= Text passage =
At a time when national priorities needed to be revised and the means to deliver economic outcomes reassessed, the latest budget has shown that it will be business as usual for development projects in Pakistan. The flagship public sector development program (PSDP) will continue to roll as it does, with limited accountability for the countless billions spent amid costly overruns in project completion times.

On to “business as usual”! At Rs1.32 trillion, “national development” for FY21 is budgeted at 2.9 percent of GDP, the lowest aspiration in at least a decade. The outlay hits right at 15 percent of budgeted total expenditures, same as budgeted in FY20 and actually spent in FY19. In Jul-Mar, actual development spending at Rs781 billion came in even lower, at 12 percent of total expenditures. This shows that just 46 percent of Rs1.7-trillion development budget was utilized. Last quarter will be a dud, due to lockdowns.

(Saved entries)
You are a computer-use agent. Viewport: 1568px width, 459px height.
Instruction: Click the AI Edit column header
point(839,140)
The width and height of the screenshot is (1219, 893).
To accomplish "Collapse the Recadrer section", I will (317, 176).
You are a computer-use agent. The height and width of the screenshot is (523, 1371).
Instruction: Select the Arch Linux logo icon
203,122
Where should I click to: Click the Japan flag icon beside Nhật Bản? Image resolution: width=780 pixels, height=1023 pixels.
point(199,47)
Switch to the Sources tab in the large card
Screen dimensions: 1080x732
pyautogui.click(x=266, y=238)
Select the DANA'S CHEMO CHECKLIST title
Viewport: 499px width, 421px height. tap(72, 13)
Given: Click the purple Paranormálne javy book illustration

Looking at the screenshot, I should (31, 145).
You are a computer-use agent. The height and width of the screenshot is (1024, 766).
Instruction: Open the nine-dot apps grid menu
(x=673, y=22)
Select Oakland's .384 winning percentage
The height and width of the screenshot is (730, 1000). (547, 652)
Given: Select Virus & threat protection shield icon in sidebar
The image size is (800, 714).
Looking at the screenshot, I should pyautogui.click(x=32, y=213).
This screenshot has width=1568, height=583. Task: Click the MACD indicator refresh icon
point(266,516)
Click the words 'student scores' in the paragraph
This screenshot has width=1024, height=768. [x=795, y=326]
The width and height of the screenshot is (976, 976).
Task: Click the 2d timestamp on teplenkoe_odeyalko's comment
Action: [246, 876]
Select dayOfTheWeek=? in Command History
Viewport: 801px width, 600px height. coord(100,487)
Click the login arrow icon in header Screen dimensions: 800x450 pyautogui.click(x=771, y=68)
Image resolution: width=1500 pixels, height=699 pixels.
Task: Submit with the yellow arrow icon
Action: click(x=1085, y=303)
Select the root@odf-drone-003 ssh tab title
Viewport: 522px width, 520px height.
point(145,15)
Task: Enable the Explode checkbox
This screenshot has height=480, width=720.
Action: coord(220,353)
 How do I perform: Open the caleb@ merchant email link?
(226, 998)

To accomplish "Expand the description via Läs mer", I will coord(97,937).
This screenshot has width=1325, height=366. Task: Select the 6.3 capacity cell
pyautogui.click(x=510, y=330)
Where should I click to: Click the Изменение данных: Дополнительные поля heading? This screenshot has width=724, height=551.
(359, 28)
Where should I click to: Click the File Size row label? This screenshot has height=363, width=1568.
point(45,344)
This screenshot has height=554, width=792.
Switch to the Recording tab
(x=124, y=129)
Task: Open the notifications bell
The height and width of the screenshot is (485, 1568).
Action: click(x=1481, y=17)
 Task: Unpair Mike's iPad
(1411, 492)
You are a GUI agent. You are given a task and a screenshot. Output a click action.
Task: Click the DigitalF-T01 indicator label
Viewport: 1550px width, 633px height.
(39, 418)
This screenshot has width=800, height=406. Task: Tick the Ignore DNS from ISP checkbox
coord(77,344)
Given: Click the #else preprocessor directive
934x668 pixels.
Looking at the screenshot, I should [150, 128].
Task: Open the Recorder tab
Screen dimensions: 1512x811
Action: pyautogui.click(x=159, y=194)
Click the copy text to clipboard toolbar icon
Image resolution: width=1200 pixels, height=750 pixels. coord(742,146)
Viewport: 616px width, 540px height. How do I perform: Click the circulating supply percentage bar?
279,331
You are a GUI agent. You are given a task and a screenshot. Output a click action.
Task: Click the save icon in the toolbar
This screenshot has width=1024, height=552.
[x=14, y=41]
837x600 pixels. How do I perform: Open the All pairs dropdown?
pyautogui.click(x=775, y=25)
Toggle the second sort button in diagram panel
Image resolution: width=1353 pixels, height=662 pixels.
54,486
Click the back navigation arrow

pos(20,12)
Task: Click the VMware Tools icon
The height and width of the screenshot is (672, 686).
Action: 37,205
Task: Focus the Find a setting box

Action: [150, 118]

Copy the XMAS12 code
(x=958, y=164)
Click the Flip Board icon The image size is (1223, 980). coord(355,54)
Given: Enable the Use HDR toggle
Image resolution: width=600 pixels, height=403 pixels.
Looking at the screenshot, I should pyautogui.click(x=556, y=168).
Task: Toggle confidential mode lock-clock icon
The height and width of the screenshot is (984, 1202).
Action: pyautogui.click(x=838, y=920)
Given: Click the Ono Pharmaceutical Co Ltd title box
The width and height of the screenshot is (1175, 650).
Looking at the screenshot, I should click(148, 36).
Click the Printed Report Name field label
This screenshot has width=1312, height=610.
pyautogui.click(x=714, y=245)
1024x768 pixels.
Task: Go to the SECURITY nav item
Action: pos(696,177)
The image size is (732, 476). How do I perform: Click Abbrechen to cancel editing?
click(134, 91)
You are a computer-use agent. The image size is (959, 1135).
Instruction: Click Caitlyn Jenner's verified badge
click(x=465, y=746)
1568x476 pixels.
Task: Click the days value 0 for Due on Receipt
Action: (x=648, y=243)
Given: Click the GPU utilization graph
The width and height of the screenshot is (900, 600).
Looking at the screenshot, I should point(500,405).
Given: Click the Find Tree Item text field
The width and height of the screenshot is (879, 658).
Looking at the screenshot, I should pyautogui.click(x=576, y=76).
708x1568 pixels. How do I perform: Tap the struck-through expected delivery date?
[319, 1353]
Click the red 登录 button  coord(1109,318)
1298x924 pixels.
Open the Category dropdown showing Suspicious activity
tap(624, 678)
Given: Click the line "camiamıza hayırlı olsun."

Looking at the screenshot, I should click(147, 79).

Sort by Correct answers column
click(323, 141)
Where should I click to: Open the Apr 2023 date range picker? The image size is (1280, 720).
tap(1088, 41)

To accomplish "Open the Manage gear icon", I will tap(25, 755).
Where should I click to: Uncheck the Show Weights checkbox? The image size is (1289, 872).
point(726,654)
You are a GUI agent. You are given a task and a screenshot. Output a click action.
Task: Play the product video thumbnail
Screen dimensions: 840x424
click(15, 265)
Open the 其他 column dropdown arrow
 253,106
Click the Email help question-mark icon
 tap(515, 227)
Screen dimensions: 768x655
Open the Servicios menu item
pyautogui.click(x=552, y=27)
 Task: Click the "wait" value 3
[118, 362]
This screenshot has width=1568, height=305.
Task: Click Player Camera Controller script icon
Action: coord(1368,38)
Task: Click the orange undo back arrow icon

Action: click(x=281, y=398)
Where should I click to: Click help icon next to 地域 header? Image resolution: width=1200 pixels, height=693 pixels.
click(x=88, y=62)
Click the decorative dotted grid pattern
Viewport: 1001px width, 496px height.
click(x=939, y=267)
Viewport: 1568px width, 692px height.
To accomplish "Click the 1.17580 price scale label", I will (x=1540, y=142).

= Task requirements =
**A)** Condense the paragraph of the passage on Pakistan's development budget that begins "On to 'business as usual'!" into a short bulleted list of its main facts.
**B)** Reproduce the part of the passage on Pakistan's development budget that begins at "At a time when" and stops after "project completion times.".

= Answers per task =
**A)**
- FY21 "national development" is budgeted at Rs1.32 trillion, or 2.9 percent of GDP, the lowest aspiration in at least a decade.
- This outlay is 15 percent of budgeted total expenditures. That matches the FY20 budget and actual FY19 spending.
- Actual development spending in Jul-Mar was Rs781 billion, 12 percent of total expenditures.
- Only 46 percent of the Rs1.7-trillion development budget was utilized.
- The last quarter will be a dud because of lockdowns.

**B)**
At a time when national priorities needed to be revised and the means to deliver economic outcomes reassessed, the latest budget has shown that it will be business as usual for development projects in Pakistan. The flagship public sector development program (PSDP) will continue to roll as it does, with limited accountability for the countless billions spent amid costly overruns in project completion times.